Une société qui a mal à ses enfants

Déjà, le recours à un mot tel qu'enfant allume la controverse. Notre société, en effet, ne parvient même plus à décrire de façon consensuelle les stades qui devraient ponctuer la marche d'un humain vers sa maturité. À croire qu'une fillette accède magiquement à la maturité féminine sans traverser l'adolescence. On demanderait demain matin aux gens à compter de quel âge un jeune contrevenant relève du tribunal pour adultes que les réponses ébahiraient. On obtiendrait également des réponses éclatées et étonnantes si l'on interrogeait le public sur l'âge des mannequins que mettent à contribution les revues de modes ou les boutiques de vêtements. Et chez combien d'entre nous, le curriculum vitae continue à mentionner « père (ou mère) de trois enfants », même quand les dits enfants approchent la trentaine ou la quarantaine? Enfant un jour, enfant toujours?
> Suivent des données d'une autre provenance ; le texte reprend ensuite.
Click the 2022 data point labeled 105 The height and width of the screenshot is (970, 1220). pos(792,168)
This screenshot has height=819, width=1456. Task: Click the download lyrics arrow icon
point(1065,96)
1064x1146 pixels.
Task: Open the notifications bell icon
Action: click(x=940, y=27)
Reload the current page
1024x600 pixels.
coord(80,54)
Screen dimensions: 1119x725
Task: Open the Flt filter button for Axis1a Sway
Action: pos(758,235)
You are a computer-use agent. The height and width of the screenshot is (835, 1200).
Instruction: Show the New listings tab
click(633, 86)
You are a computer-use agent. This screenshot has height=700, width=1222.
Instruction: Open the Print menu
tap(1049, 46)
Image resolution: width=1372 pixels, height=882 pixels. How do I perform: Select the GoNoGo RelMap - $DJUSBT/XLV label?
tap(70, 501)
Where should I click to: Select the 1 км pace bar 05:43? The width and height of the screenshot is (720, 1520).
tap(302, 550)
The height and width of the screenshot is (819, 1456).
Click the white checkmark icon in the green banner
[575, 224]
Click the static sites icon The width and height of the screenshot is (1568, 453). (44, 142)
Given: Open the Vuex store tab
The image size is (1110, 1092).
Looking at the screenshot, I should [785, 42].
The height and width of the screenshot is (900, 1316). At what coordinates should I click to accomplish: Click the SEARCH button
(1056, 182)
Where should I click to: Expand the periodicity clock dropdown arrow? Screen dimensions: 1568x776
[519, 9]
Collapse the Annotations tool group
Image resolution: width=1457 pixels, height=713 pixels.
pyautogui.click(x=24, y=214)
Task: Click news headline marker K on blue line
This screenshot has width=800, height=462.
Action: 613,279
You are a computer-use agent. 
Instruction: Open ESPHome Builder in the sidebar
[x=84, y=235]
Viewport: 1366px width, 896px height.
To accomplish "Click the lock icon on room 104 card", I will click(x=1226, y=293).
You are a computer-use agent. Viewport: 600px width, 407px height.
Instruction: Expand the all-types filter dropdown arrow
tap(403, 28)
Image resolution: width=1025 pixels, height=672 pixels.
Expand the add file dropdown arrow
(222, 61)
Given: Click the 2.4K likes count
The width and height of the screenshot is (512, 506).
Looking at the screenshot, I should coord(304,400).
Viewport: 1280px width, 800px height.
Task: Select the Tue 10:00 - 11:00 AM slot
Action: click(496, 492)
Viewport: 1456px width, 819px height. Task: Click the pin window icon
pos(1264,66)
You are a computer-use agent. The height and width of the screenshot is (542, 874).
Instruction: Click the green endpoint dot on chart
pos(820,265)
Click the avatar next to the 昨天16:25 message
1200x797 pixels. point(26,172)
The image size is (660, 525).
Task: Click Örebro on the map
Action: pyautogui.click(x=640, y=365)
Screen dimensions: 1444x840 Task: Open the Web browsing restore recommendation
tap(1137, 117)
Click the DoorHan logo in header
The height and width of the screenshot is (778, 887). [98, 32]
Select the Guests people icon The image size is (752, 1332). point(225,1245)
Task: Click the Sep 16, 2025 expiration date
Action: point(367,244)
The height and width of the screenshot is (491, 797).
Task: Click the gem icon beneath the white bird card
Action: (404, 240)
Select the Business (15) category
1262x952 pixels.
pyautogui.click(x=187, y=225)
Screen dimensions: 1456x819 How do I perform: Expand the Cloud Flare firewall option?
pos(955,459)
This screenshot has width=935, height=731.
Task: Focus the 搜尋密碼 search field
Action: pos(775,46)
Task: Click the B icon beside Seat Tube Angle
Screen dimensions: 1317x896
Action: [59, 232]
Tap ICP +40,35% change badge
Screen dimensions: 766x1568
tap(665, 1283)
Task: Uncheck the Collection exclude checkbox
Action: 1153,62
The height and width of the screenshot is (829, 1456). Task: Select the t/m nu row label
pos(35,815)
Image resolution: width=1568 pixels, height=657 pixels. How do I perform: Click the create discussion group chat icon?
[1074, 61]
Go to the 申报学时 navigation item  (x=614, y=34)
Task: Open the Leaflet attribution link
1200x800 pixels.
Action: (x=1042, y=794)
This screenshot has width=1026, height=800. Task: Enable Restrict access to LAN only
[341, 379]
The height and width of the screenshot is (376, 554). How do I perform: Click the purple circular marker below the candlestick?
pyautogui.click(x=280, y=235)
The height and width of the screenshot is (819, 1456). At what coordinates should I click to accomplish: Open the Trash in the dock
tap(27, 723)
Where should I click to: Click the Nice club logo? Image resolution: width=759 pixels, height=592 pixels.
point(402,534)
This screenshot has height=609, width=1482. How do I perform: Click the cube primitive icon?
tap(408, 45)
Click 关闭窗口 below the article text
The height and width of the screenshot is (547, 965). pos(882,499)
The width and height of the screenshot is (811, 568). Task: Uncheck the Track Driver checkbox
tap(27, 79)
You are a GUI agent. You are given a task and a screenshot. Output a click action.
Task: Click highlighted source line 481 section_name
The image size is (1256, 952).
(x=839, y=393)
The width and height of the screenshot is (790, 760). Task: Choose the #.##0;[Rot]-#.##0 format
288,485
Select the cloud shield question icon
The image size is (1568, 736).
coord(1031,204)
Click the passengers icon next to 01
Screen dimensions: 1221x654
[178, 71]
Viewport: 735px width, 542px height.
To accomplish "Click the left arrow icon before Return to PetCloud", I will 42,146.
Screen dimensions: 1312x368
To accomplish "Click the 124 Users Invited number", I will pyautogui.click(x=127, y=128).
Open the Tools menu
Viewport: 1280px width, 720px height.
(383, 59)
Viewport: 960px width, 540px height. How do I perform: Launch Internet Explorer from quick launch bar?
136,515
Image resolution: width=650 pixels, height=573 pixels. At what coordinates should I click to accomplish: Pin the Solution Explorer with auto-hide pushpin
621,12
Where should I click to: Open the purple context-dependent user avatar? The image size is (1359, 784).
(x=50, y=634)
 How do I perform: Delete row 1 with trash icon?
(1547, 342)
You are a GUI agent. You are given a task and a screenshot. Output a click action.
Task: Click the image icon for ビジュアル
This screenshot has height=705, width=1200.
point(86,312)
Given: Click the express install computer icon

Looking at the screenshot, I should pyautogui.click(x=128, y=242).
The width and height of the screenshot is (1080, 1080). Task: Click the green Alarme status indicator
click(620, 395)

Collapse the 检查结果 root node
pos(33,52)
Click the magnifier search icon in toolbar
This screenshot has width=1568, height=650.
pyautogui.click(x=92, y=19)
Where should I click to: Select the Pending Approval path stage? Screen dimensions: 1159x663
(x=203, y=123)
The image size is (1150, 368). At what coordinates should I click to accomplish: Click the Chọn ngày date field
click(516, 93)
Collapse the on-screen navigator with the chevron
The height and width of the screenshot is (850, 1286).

Quand les lignes de démarcation deviennent à ce point poreuses ou équivoques, est-il étonnant que la préadolescente (?) se donne le plus tôt possible l'allure d'une femme fatale ou qu'un mâle déclinant persiste à imposer sa bedaine sur les terrasses à la mode?

Imaginer qu'il suffirait d'un couvre-feu pour établir une frontière nette entre les jeunes et les moins-jeunes, c'est donc se bercer d'illusions ou exprimer stérilement des préjugés bizarres. Tout comme il serait imprudent de la part des médias de conclure à une guerre de gangs et d'affoler l'opinion dès que survient une bagarre impliquant des jeunes.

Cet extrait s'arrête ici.